> _DATA FOR THIS EXERCISE_
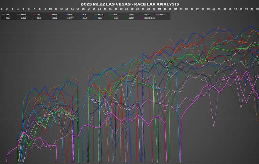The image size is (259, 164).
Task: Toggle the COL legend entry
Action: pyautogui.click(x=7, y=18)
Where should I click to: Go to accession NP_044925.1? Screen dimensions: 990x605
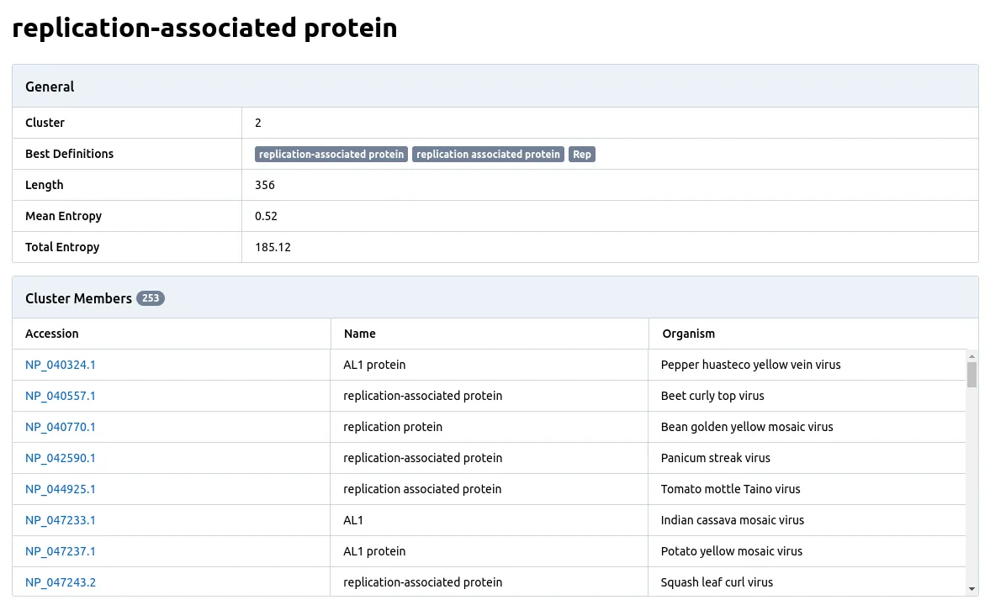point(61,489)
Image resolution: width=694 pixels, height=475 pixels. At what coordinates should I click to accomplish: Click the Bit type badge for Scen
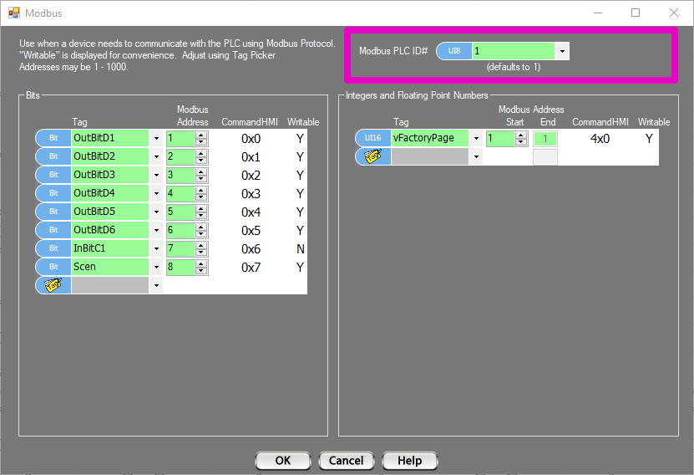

> _TO DO_
Reformat the material above as a numbered list, one entry per line, skipping blank lines and omitting the pictures.

> _OUTPUT FOR THIS EXERCISE_
1. The image size is (259, 164).
2. Task: Toggle the COL legend entry
3. Action: pyautogui.click(x=7, y=18)
4. Where should I click to: Go to accession NP_044925.1? Screen dimensions: 990x605
5. point(61,489)
6. Image resolution: width=694 pixels, height=475 pixels. At what coordinates should I click to accomplish: Click the Bit type badge for Scen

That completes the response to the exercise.